『格付けしあう女たち』。

格付けしあう女たち』を読了。まず題名の付け方で惹きつけられる。しかしながら読んでみると、題名には似合わず、しっかりとした作りで、女性の生き方を支えるような内容で良かった。これは男女問わず読むべきだと思う。

★★★

著者の白河桃子さんはここ数年コラムでよく見るし、読んだコラムひとつひとつが印象に残る。本書はそれらコラムに比べると文章の切れ味には欠けるし、挙げられている具体例は似たようなものが多くややもすると冗長なように感じたけれども、それはおそらく僕がこの人のコラムをよく読んでいたからであって、きっとまっさらな状態でこの本を読めば、本書を通して伝えたいことが丁寧に具体例として盛り込まれていて、うまくまとめられていると感じられるのであろう。そして、切れ味がない代わりに、読む側に嫌味な印象を与えないように言葉を選んでいる工夫が伝わってきた。題材が題材だけに、この点については相当腐心したのだと思う。いくら表現を尖らせて気を引こうとしても、それが原因で読む側を感情的にさせてしまっては、伝わるものも伝わらないのだ。そういう意味この本は、どのような立場にある女性に対してもオススメできる。もっとも僕がオススメしても良くはないだろうが。
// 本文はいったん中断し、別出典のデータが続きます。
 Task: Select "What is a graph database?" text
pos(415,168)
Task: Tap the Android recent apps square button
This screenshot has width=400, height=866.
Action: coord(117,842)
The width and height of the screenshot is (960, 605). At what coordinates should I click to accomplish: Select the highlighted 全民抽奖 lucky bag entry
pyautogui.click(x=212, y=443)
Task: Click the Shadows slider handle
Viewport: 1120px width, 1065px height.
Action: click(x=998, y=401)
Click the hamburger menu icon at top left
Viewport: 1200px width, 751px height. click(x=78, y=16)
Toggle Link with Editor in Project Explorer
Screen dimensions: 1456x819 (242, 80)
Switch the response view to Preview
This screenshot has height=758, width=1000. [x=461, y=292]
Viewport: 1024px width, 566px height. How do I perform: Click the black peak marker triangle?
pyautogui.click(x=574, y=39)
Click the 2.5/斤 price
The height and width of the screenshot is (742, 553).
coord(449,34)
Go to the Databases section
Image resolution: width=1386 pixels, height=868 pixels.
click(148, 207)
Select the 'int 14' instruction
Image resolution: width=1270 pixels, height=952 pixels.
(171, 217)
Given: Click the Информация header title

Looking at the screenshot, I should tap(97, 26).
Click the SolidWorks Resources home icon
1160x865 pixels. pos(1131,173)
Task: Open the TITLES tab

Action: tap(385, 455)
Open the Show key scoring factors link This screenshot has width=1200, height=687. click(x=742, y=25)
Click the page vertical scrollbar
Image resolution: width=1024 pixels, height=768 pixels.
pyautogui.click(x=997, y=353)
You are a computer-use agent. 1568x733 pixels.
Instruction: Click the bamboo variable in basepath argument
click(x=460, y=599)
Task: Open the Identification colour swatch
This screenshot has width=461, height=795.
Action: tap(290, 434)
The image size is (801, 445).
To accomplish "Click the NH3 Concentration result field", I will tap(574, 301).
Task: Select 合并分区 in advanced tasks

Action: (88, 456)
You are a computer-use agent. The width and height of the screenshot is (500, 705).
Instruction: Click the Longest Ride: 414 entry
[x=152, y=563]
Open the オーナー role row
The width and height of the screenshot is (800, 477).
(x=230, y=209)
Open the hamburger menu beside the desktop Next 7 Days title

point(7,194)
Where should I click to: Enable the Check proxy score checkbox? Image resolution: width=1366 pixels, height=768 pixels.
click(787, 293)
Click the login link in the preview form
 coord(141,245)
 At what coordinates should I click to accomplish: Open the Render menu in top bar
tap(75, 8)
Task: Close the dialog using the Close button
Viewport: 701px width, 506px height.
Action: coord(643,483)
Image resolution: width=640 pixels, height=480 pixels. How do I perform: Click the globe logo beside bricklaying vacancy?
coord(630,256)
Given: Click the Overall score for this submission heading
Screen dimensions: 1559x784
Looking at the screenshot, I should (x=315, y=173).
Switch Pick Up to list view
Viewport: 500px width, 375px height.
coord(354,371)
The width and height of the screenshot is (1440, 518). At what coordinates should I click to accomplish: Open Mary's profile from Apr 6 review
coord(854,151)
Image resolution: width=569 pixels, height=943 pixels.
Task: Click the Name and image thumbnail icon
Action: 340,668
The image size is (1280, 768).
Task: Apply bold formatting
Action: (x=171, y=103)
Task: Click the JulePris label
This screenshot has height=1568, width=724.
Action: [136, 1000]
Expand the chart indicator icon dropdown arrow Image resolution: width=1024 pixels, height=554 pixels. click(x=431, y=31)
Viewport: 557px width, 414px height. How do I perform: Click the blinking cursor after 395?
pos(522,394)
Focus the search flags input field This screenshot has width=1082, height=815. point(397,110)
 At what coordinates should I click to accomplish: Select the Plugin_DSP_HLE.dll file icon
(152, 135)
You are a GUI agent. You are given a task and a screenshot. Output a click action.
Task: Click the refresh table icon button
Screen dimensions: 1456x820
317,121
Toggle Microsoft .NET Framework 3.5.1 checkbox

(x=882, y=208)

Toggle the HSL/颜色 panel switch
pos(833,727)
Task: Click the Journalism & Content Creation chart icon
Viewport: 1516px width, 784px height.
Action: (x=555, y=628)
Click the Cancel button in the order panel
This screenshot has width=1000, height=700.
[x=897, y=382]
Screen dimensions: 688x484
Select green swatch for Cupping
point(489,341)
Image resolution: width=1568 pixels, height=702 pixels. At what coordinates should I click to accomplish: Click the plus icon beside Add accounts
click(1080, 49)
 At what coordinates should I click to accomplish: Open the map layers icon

内容としては、女性が格付けしあう原因を社会学的な観点から読み解いており、下世話なエピソード集からは一線を画している。結局のところ、行き着く答えはそこ(そこが何なのかは是非本を読んで見つけてほしい)なんだろうなぁ、というところは非常に共感。ただ、僕の考えていたこととこの本の思想がたまたま一致しただけなのかもしれないので、この本の思想に共感できなかった、という話もぜひ聞いてみたい。そもそも思想が違うのか、これが正解だと感じていながらも、それを認めたくない自分がいるのか、そのあたりも聞いてみたいところだ。

おそらく男性がこの本を読めば、ふーんそういうことか、と案外すっと受け入れることになるだろう。そして、今までこの人はなぜこんな行動を採るのだろう、と不思議に思っていたことが腹におちたりもするはずだ。「格付けしあう女」を作った原因は少なからず男性にもあるのだが、男性もまたそのような女性の影響を受けて生きているのだ。例えば母親から、クラスメイトから、恋人から、妻から、娘から、、それぞれの立場からあおりを食っているのだ。女性化しつつある男性社会においても、「格付けしあう女」と似たような事態すら出てきている。そういう意味で、男性にもオススメしたい本である。

ただしこれを読んでしまうと、Facebookの投稿をまた違うバイアスで見てしまいかねない、という副作用はある笑。